While Kraft does celebrate the highs of space flight and the space race, this book is perhaps the most “how the sausage gets made” of all of the NASA biographies I’ve read so far. Its politics and the egos are, to my eye, as honest as I’ve ever seen. Also, Kraft, like his one-time first lieutenant Kranz doesn’t name-drop astronauts. They were the pilots of the ships, but this book isn’t about gritty details of the men who flew, it’s about the design and development of the machines and systems that took man into space and on to the moon. It’s amazing because of the politics and ego that we even got there…
Kraft doesn’t mince words. “I look back now and shake my head. Today the government may spend a year thinking about, then preparing, a Request for Proposal. There’s a cover-your-ass mentality that has to dot every i, cross every t, and get some lawyer’s initial on every page. It may be six months before contractors have to respond. Then the evaluations stretch toward infinity. By the time a major contract is awarded, the original idea may be several years old, technology has passed it by, politics has intruded and changed the mission or the rules, and the inevitable redesigns consume more years. The International Space Station is a perfect example of a bad plan followed by more than a decade of middle modifications in both design and mission. If we’d had a 2001 bureaucrat running the Space Task Group in the late fifties, the Russians would have clobbered us in space, and the last forty years of the twentieth century may have played out far differently than they did.”
And it’s hard to argue with him, so I won’t.
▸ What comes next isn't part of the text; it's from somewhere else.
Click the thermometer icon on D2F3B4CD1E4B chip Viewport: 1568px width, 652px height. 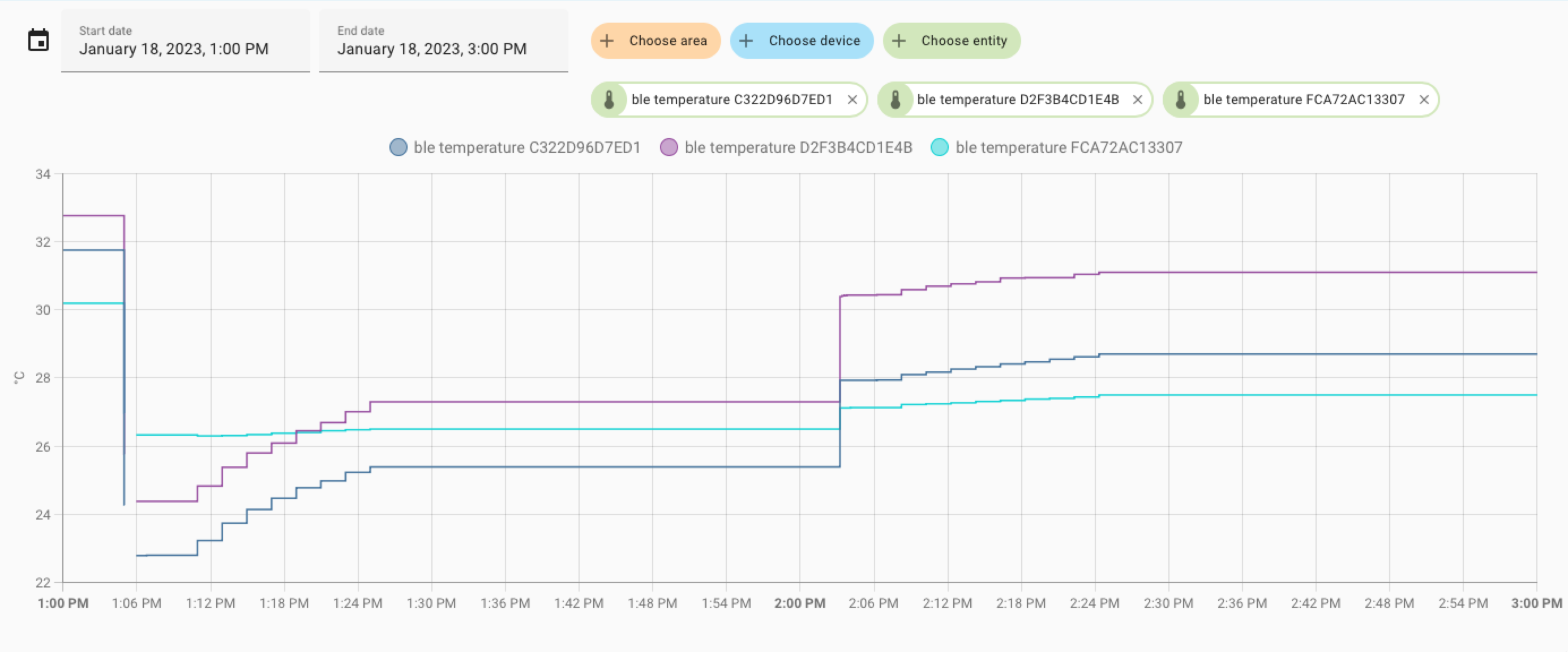coord(896,99)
Additionally, one of the things most blatantly obvious is that the men of Apollo, those who flew and those who controlled and assisted with the engineering were not thrilled with the short-sighted nature of the shuttle. They were not sated with the direction that NASA headed once Kennedy’s goal was achieved and in honesty, all their books end not triumphantly but with a kind of dejection for what became of a once great collection of public and private industries reaching toward a common goal.
Is it too late to turn it around? Perhaps, but perhaps not. I don’t claim to have an answer, but I know that Kraft, alongside Kranz and Gilruth, Armstrong, Aldrin, Lovell, Shepherd, Glenn, they would all want us to do more than we are. Because right now, we’re not doing much of anything. And, if they had had their way a manned mission to Mars would have already been tried, years ago.
We no longer look to the heavens in that way. SpaceX and NASA may finally be going back to the moon, and we’re again talking about Mars, but is the romance still there?
Perhaps Kraft and his cohorts were the peak. It would be sad if they were, and they would be sad if they were. They were all proud of what they accomplished, but none of them saw the Moon as the end… To them it was just the beginning, a stepping stone. And perhaps, I am biased, but I agree.
In the meantime, add Chris Kraft’s autobiography Flight: My Life in Mission Control to your reading list.